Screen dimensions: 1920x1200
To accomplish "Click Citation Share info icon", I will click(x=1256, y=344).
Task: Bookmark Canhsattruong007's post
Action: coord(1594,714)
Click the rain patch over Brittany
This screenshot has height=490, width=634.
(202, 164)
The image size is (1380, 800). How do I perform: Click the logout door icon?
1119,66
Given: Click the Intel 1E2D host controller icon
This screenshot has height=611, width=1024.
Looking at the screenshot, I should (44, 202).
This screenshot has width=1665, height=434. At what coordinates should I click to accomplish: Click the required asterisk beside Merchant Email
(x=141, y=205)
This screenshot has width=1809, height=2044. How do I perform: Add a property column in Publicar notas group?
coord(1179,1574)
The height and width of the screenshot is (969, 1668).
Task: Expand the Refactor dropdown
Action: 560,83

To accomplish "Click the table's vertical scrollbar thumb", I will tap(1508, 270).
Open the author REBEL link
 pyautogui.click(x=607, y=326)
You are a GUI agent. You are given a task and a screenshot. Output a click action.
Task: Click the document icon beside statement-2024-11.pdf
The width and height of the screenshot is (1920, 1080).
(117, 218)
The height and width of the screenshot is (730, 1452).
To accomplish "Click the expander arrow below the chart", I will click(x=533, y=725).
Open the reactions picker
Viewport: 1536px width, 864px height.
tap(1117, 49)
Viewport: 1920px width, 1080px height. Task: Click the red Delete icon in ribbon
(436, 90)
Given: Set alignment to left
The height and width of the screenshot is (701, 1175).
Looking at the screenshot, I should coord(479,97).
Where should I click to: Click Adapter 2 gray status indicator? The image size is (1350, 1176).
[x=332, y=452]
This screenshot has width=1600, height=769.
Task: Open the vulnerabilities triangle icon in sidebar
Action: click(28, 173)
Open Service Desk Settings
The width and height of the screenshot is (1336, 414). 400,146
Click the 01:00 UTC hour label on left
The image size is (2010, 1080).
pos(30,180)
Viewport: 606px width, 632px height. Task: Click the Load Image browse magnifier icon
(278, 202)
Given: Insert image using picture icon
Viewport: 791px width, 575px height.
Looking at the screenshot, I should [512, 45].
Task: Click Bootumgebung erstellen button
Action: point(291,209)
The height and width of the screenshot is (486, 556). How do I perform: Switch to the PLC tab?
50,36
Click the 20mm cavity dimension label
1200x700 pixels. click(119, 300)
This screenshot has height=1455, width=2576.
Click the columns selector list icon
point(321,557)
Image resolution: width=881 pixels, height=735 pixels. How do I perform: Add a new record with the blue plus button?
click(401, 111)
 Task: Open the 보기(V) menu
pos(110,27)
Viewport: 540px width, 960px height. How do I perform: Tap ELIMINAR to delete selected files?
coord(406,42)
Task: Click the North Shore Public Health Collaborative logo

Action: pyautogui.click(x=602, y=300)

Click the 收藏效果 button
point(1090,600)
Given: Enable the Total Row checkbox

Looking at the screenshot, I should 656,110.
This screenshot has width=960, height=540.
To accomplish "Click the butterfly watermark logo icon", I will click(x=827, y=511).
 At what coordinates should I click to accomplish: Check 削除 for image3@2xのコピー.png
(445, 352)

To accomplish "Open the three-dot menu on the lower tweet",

■ AIM OF THE TASK ■
Give the items from the line with "Task: Click the North" to the line with "Looking at the screenshot, I should 656,110.", both lines included, as a two-column CSV with the header text,answer. Each item gets one row, with every field in double quotes and line breaks inside a field replaced by spaces.

■ RESPONSE TO THE EXERCISE ■
text,answer
"Task: Click the North Shore Public Health Collaborative logo","Action: pyautogui.click(x=602, y=300)"
"Click the 收藏效果 button","point(1090,600)"
"Given: Enable the Total Row checkbox","Looking at the screenshot, I should 656,110."